PROBLEM: There could still be a system crash.
EXAMPLE:
Client 1: REMOVE(3,12) where 3 is the inode #, 12 is the device #, the pair (3,12) is the file handle
Pretend that this call was sent, but then the response was lost due to a server crash
Now, client 2 makes the following call
Client 2: CREATE(…) -> (3,12)
So now, since client 1 thinks that the remove didn’t happen since it never got a response.
Client 1 then resends the remove operation, which it thinks is ok because remove is an idempotent operation.
Client 1: REMOVE(3,12)
PROBLEM!!! Because now client 1 is removing the wrong file! It is removing the file that client 2 just created,
Instead of its original file, which was already removed!
Therefore, we must add a third piece of identifying information, a serial number.
File handle = inode # and device # and serial #
Now we repeat the function calls, but with the additional serial number.
Client 1: REMOVE( (3,12), 70) where 70 is the serial number
Client 2: CREATE( (3,12), 71) so we’re creating a brand new file, with serial number 71, even though
It has the same inode number and the same device number.
Client 1: REMOVE( (3,12), 70) so when client 1 performs the remove again, it doesn’t affect client 2’s
Brand new file.
How do we implement this though?
If we JUST rebooted
LOOKUP(dirfh, name)
LOOKUP( (3, 12, 71), “bin”)
It is easy for us to find filesystem 12
However, how do we find inode number 3? No user processes can use that system call.
SOLUTION: Put X-Server code in the linux kernel so that it can run those server calls!
Synchronization Issues
Process 1: write(fd, buf, bufsize)
Process 2: read(fd, buf, bufsize)
This can NOT happen with NFS because in NFS each process is running on its own machine.

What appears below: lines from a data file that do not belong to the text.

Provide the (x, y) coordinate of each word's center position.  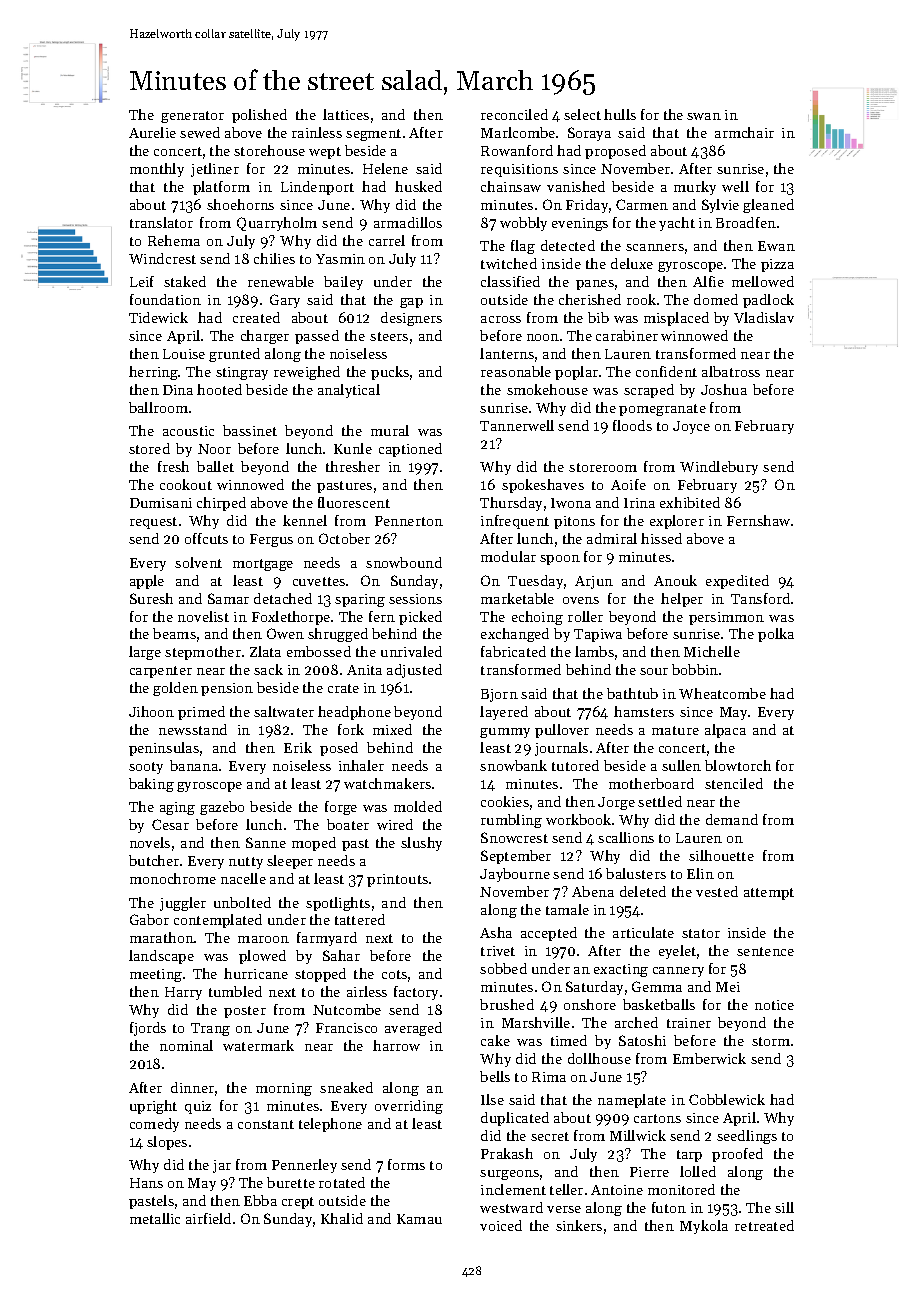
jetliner (215, 170)
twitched (509, 263)
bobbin (695, 669)
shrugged (338, 635)
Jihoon (151, 711)
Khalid (342, 1218)
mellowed (763, 281)
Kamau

So NFS does NOT have read-after-write synchronization.
But it DOES have close-to-open synchronization
Process1: Write
Close
Process 2: Open
Read
This works because close and open are heavyweight operations. So NFS enforces that these two
Are synchronized. But also, close can fail by saying that you ran out of disk space. This happens because
Only when you close does NFS ACTUALLY check the disk space.